Project Title: “Multi-community partnership between TransforMED, hospitals in the VHA system and a technology/data analytics company to support transformation to PCMH of practices connected with the hospitals and development of “Medical Neighborhood”
Geographic Reach: Alabama, Connecticut, Florida, Georgia, Indiana, Kansas, Kentucky, Maryland, Massachusetts, Michigan, Mississippi, Nebraska, North Carolina, Oklahoma, South Dakota, West Virginia
Funding Amount: $20,750,000
Estimated 3-Year Savings: $52,824,000
Summary: TransforMED received an award for a primary care redesign project across 15 communities to support care coordination among Patient-Centered Medical Homes (PCMH), specialty practices, and hospitals, creating “medical neighborhoods.” The project will use a sophisticated analytics engine, provided by a vendor, Phytel, to identify high risk patients and coordinate care across the medical neighborhood while driving PCMH transformation in a number of primary care practices in each community.

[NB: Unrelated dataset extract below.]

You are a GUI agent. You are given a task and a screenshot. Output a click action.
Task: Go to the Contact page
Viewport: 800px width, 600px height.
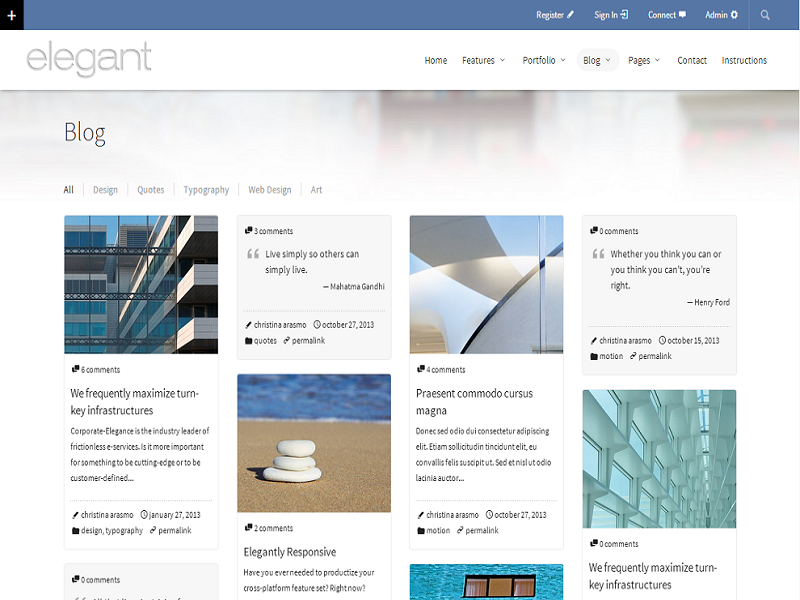point(692,60)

Truly comprehensive care will improve care transitions and reduce unnecessary testing, leading to lower costs with better outcomes. TransforMED will work with VHA to capture learnings from leading performers. Cost trends will be identified via claims data using an analytic tool provided by a vendor, Cobalt Talon. Over a three-year period, TransforMED’s program will train an estimated 3,024 workers and create an estimated 22 jobs.
Project Title: "MyHealth Team: regional team-based and closed-loop control innovation model for ambulatory chronic care delivery"

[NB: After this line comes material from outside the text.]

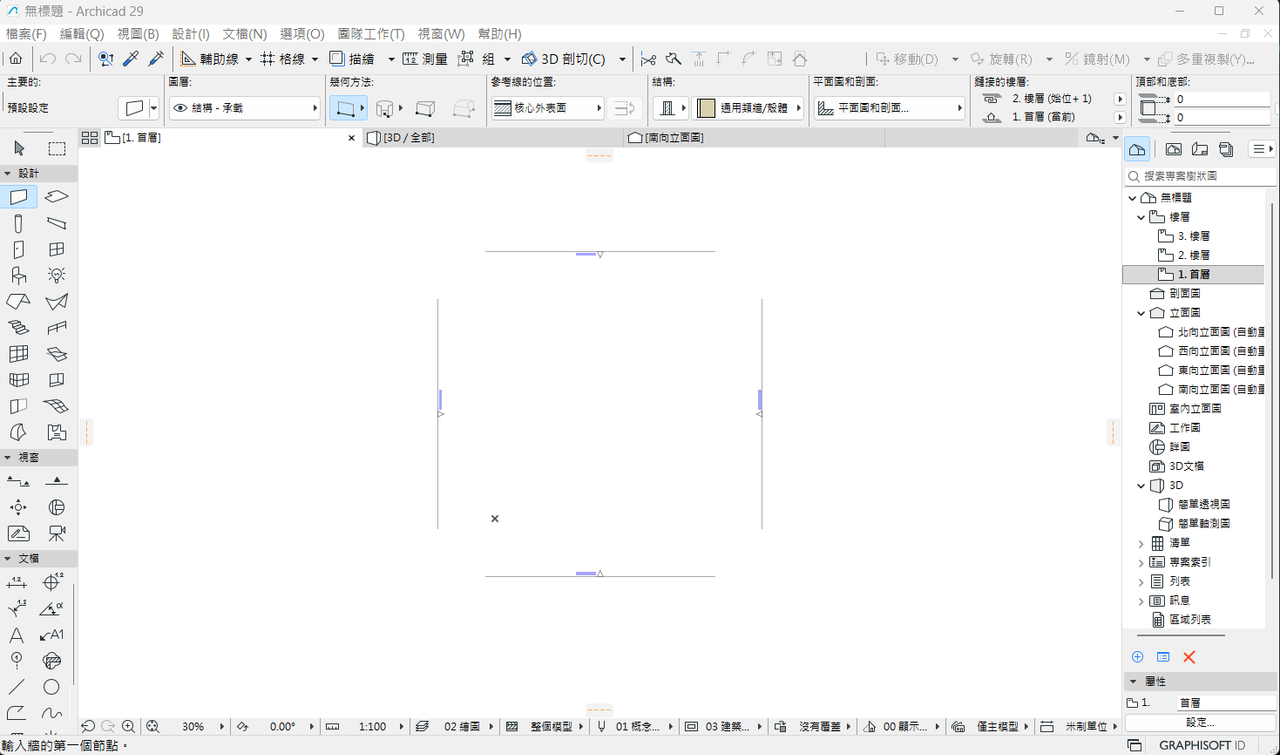Select the Door tool

tap(19, 250)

Geographic Reach: Kentucky, Tennessee
Funding Amount: $18,846,090
Estimated 3-Year Savings: $27,269,705
Summary: Vanderbilt University received an award to improve chronic disease management, care coordination, and transition management for high-risk, high cost patients with conditions such as hypertension, congestive heart failure, and diabetes. Many of these patients are beneficiaries of Medicare and Medicaid, living in 18 rural and urban counties in Tennessee and Kentucky. To improve disease management, Vanderbilt will create inter-professional health care teams and enhanced health information technology (HIT), including disease registries and evidence-based decision support integrated into the clinical workflow. Because an inter-professional staff with access to HIT will improve communication, care planning and monitoring, the health care teams will be better able to respond to patients between office visits, track and follow up acute care episodes, and provide advanced alerts and decision-making support, resulting in improved coordination of care and reduced hospital admissions, readmissions, and emergency room visits. Over a three-year period, the Vanderbilt University program will train an estimated 45 workers and will create an estimated 45 jobs. The new workforce will include registered nurses and medical assistants.

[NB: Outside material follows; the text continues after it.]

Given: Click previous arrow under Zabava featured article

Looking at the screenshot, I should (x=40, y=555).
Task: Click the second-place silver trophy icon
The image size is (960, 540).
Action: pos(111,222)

VANDERBILT UNIVERSITY MEDICAL CENTER
Project Title: “Reducing hospitalizations in Medicare beneficiaries; a collaboration between acute and post-acute care”
Geographic Reach: Kentucky, Tennessee
Funding Amount: $2,449,241
Estimated 3-Year Savings: $8,700,000
Summary: Vanderbilt University Medical Center, in partnership with National HealthCare Corporation and two other Post-Acute Care facilities, received an award for a program designed to reduce inpatient re-hospitalization by 17% and improve patient experience for approximately 27,000 Medicare and beneficiaries dually eligible for Medicare and Medicaid in ten counties in Tennessee, including rural and underserved areas. Their project will offer improved hospital discharge planning, evidence-based interventions, and improved clinical responsiveness at post-acute facilities with estimated savings of approximately $8.7 million. Over the three-year period, Vanderbilt University Medical Center’s program will train an estimated 30 health care workers and create an estimated 4.6 new jobs. These workers will coordinate discharge planning and care transitions for patients and help integrate clinical responsiveness into post-acute care settings.